Читать «О Бялике» онлайн - страница 34

Максим Горький

Несомненно, исторические судьбы еврейства придали особую лирическую силу тому преображению времени, которое постоянно совершается в поэзии Бялика. Вероятно, они были даже первоначальной причиной возникновения в нём этой удивительной способности. Бялик – еврей каждой клеточкой своего организма, и в каждое мгновение своей жизни. Но простым и поверхностным национализмом, одной специальной приверженностью к своему народу его не объяснишь. Замечательно в нём чувство народа вообще, способность к необычайно живому, чувственному переживанию самого понятия культуры, как непрестанно обновляемого в самом себе начала, движимого не воспоминанием о прошлом и не чаянием будущего, но непрерывно и таинственно совершающимся умиранием и воскресением. Может быть, именно это чувство культуры, неотделимое от чувства национального, в Бялике столь живое и никогда его не покидавшее, оно-то и придавало, не только его стихам, но и всей его деятельности, и самой личности, ту существенность и конкретность, которые так удивили и привлекли к нему Гершензона. Мнекажется, это чувство и есть самое поучительное в Бялике: поучительное вовсе не для одних евреев – для всех.

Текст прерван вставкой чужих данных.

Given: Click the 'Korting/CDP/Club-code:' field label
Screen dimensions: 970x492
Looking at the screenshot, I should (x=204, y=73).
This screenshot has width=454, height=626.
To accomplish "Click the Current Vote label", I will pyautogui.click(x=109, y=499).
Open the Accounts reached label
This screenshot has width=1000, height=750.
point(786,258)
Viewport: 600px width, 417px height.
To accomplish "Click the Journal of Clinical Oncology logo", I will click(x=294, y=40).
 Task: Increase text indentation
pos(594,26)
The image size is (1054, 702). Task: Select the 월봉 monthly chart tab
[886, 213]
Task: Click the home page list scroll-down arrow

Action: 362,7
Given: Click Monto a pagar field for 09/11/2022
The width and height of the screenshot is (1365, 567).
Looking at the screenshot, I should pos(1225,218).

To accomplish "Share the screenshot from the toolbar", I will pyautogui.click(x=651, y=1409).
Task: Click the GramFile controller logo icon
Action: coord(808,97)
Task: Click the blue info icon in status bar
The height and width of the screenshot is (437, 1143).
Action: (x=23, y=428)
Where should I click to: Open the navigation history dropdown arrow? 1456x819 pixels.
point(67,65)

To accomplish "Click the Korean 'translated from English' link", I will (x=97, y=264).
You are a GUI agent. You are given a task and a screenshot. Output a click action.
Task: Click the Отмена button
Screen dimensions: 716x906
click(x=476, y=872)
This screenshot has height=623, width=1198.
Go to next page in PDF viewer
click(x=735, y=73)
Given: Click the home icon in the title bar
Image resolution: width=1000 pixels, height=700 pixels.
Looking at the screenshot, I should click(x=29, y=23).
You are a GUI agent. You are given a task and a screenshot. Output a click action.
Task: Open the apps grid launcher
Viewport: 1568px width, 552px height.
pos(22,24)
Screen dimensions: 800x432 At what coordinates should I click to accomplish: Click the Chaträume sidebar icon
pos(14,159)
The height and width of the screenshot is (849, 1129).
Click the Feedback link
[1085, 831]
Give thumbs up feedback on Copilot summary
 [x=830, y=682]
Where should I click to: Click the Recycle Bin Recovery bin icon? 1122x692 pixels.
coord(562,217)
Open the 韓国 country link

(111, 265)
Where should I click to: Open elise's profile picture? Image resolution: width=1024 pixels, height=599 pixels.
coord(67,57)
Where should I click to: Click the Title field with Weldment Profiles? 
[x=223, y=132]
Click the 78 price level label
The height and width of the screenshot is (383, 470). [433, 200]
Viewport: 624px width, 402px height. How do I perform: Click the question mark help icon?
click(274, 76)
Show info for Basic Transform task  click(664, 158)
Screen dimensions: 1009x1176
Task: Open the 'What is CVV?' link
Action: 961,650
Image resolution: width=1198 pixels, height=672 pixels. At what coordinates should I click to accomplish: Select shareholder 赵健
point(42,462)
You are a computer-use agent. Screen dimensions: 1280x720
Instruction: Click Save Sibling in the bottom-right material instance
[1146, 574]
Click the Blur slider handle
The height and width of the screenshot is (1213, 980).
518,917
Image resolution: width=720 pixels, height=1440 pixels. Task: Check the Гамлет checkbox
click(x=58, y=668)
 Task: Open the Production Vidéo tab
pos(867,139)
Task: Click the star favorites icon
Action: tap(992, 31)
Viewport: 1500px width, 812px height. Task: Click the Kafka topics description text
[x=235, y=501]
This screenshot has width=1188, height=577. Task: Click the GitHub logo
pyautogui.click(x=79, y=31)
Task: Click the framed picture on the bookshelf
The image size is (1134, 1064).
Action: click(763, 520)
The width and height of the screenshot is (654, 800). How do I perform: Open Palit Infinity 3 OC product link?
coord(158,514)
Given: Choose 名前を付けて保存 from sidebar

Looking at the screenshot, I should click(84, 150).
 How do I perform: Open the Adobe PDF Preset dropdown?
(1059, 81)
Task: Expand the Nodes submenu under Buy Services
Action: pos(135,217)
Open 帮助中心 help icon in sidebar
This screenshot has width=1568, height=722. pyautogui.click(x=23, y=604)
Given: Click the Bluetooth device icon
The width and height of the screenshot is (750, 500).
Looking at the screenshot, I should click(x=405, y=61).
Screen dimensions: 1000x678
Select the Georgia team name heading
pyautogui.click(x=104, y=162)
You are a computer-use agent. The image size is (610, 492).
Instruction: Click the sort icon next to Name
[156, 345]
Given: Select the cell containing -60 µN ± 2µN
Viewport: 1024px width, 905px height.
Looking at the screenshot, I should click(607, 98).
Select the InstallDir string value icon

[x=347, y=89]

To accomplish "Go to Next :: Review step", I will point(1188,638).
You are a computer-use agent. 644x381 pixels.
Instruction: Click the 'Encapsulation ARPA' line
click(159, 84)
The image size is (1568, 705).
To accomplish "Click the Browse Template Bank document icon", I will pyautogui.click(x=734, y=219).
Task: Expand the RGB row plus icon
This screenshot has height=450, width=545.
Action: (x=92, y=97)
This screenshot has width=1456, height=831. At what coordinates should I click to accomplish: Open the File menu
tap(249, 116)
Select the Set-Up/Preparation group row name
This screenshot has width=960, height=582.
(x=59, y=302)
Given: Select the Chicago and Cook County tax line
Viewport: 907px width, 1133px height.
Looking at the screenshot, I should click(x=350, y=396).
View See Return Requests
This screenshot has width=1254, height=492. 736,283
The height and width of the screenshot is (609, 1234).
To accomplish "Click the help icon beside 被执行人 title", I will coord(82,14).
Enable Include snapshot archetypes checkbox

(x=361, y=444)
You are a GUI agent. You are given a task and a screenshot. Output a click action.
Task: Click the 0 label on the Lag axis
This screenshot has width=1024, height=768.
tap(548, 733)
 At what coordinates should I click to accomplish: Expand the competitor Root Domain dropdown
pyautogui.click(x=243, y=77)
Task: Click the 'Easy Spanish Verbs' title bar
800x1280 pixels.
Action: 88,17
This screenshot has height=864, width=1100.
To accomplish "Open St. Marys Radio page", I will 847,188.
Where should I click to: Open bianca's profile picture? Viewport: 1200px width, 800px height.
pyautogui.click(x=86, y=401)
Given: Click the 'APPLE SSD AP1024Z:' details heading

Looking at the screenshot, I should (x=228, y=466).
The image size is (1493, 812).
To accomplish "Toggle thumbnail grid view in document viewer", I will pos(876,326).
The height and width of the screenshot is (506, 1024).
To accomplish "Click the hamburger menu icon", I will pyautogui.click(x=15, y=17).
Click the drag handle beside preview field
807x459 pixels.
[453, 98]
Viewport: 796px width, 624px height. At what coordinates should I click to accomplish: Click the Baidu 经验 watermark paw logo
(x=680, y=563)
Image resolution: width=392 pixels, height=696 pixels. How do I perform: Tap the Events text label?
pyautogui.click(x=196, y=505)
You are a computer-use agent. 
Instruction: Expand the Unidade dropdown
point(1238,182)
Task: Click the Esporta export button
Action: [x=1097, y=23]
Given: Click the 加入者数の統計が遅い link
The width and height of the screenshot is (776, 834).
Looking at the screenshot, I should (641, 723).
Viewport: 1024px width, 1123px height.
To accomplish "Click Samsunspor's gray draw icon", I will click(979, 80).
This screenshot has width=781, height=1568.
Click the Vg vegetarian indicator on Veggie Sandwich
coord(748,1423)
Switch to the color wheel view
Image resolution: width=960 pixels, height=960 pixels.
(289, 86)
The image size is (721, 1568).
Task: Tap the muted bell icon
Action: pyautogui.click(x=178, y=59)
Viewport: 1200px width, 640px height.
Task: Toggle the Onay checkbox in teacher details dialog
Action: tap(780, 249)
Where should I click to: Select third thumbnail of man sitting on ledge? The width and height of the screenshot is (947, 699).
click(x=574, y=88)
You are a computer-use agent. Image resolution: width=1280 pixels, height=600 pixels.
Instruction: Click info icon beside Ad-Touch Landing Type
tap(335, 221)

Эти замечания о Бялике хотелось бы мне закончить его стихотворением, которое приведу в исключительно талантливом переводе Жаботинского. Замечательны в этом стихотворении не только его художественные достоинства. Прямо скажу – оно представляется мне поистине гениальным и пророческим. Оно написано в 1908 году, но сейчас, кажется, и еврей, и христианин прочтут его с особенным волнением. Каждый из них в нём прочтёт о своём, но хороший еврей и хороший христианин прочтут ещё и об общем:

… И будет, Когда продлятся дни, от века те же, Все на одно лицо, вчера как завтра, Дни, просто дни без имени и цвета, С немногими отрадами, но многой Заботою; тогда охватит Скука И человека, и зверей. И выйдет В час сумерек на взморье погулять Усталый человек — увидит море, И море не ушло; и он зевнёт. И выйдет к Иордану, и увидит — Река течёт, и вспять не обратилась; И он зевнёт. И в высь подымет взоры На семь Плеяд и пояс Ориона: Они все там же, там же… и зевнёт. И человек, и зверь иссохнут оба В гнетущей Скуке, тяжко и несносно Им станет бремя жизни их, и Скука Ощиплет их до плеши, обрывая И кудри человека, и седые Усы кота. Тогда взойдёт Тоска. Взойдёт сама собой, как всходит плесень В гнилом дупле. Наполнит дыры, щели, Все, все, подобно нечисти в лохмотьях. И человек вернётся на закате К себе в шатёр на ужин, и присядет, И обмакнёт обглоданную сельдь И корку хлеба в уксус, и охватит Его Тоска. И снимет свой чулок, Пролипший потом, на ночь — и охватит Его Тоска. И отхлебнёт от мутной И тепловатой жижи — и охватит Его Тоска. И человек и зверь Уснут в своей Тоске, и будет, сонный, Стонать и ныть, тоскуя, человек, И будет выть, царапая по крыше, Блудливый кот. Тогда настанет Голод. Великий, дивный Голод — мир о нём Ещё не слышал: Голод не о хлебе И зрелищах, но Голод — о Мессии! И поутру, едва сверкнуло солнце, Во мгле шатра с постели человек Подымется, замученный тревогой, Пресыщенный тоскою сновидений, С пустой душой; ещё его ресницы Опутаны недоброй паутиной Недобрых снов, ещё разбито тело От страхов этой ночи, и в мозгу Сверлит ещё и вой кота, и скрежет Его когтей; и бросится к окну, Чтоб протереть стекло, или к порогу — И, заслоня ладонью воспалённый, Алкающий спасенья, мутный взор, Уставится на тесную тропинку, Что за плетнём, или на кучу сору Перед лачугой нищенской, — и будет Искать, искать Мессию! — И проснётся, Полунага под сползшим одеялом, Растрёпана, с одряблым, вялым телом И вялою душой, его жена; И, не давая жадному дитяти Иссохшего сосца, насторожится, Внимая вдаль: не близится ль Мессия? Не слышно ли храпение вдали Его ослицы белой? — И подымет Из колыбели голову ребёнок, И выглянет мышонок из норы: Не близится ль Мессия, не бренчат ли Бубенчики ослицы? — И служанка, У очага поленья раздувая, Вдруг высунет испачканное сажей Своё лицо: не близится ль Мессия, Не слышно ли могучего раската Его трубы…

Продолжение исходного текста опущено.